The 1960s Hobie Alter Skateboard
In 1964, surf legend Hobie Alter teamed up with the Vita-Pakt Juice company to create Hobie Skateboards and their first skateboard the 'Hobie Super Surfer'.
I received one of these beauties for a gift in 1964. I still own this skateboard, and it still works even after forty-eight years, although the center post scrapes the ground a bit due to the wheels being worn down past their useful life by miles of use.
The Super Surfer had clay wheels, whose movable, adjustable, mounting trucks with wheels were removed from Chicago Skate Company skates, and screwed directly onto laminated and shaped wooden skateboard decks.
The center anchor screw, on each wheel truck assembly, could be loosened by using a large blade-style screwdriver, and the turning radius, meaning the turn-diameter could be reduced so that low-speed, sharper turns could be facilitated. For long fast hills, you would tighten this screw down snug, to avoid losing control by loose 'wobbily-steering' on a fast downhill run.
The Hobie could do what no other skateboard could do, could carve big turns and do things never thought possible on a skateboard.
Hobie continues to sell skateboards to this day,and still produce a version of the Super Surfer skateboard.
My 1964 Hobie Super Surfer has been modified. (See the photo detail below).
My Super Surfer 'skate-wheels' have 'Chicago Skate Company" stamped in gold color on the outer layer of the two-piece clay wheels. The outer layer was a red-colored, 'harder clay material' for turning, and the inner clay material was a different formula, perhaps a bit softer for gripping wooden floors in skate rinks.
As you can see by the photos of my Super Surfer, the outline of the skate truck mounting base to the skateboard deck has the form and shape of the Chicago Skate Company 'boot-soles' they were removed from!
I added some masking-tape to the highly slippery nitro-cellulose finish, to get more grip on the rear deck when 'trick-swinging, or 'tail-dragging' to stop.
In order to permit 'tail-dragging' and 'trick-swinging', the rear truck and wheels was moved forward in two separate attempts. The first attempt did not permit enough leverage to enable the deck to reach the ground, and the second movement was just right.
Now a new method of controlling the skatebord was possible, of raising the front wheels off of the ground, by moving your rear foot to the extreme tail-end of the board deck, and using the tail of the board deck as a friction-brake, literally dragging it on the ground to control your speed down a long fast hill. As you will note in the photos below, the rear deck of the Super Surfer has been severely 'sanded-down' by the tail-dragging technique.

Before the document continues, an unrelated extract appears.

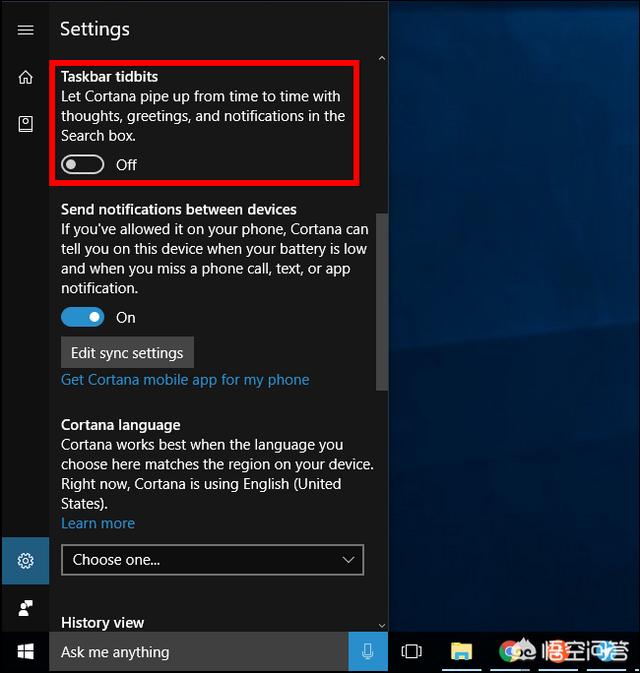
Task: Open Chrome from the taskbar
Action: 511,652
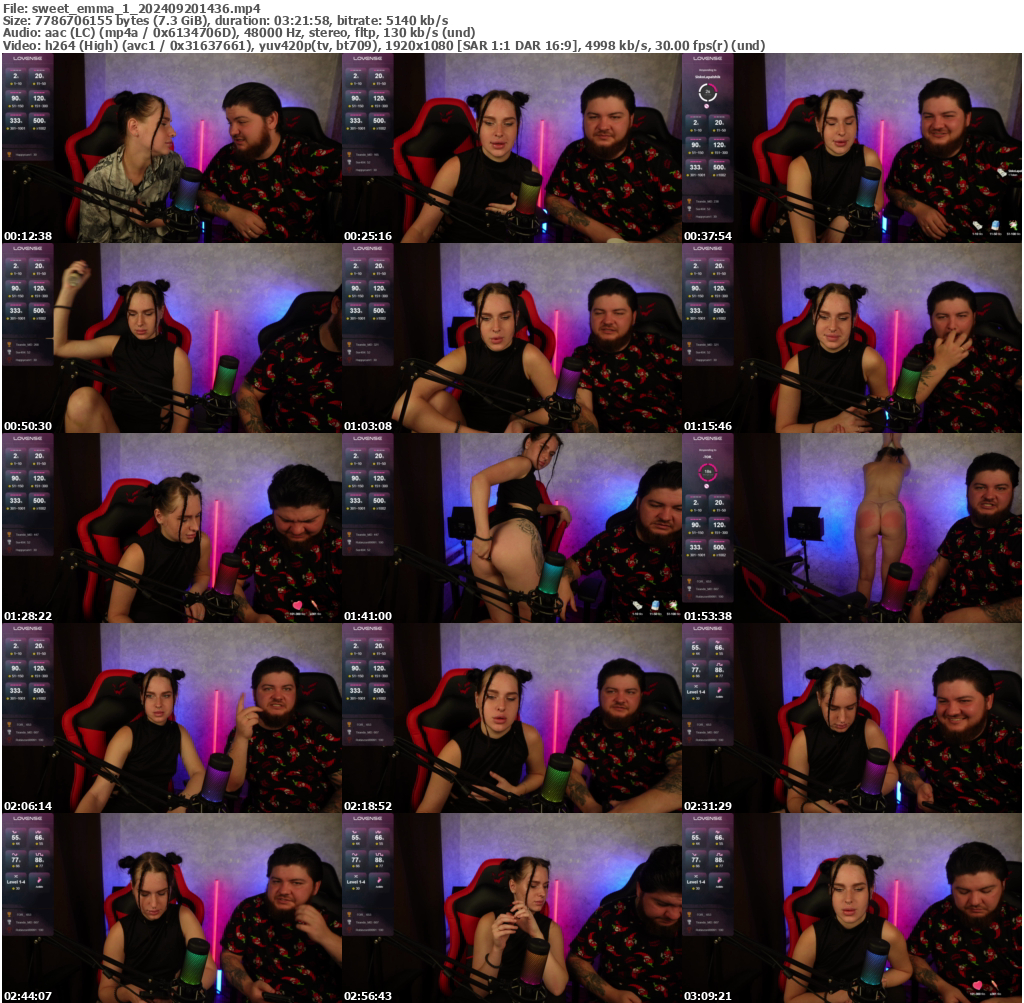
Task: Select the thumbnail at 01:03:08
Action: pos(511,337)
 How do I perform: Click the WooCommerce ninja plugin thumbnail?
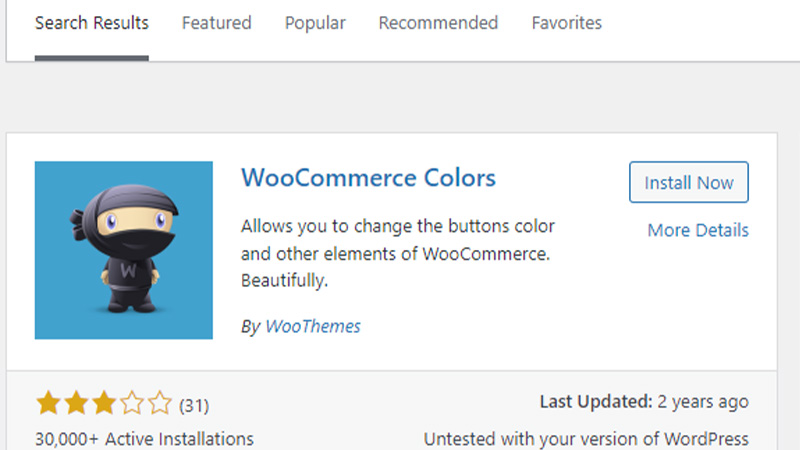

An additional 'trick-swinging' method was facilitated by moving the rear set of trucks with wheels forward. You could stand with both feet on the board deck, and raise the front wheels as above, and swing the front of the board rapidly to the left and right, and forward motion would be established for as long as you continued to swing the front of the board to the left and to the right.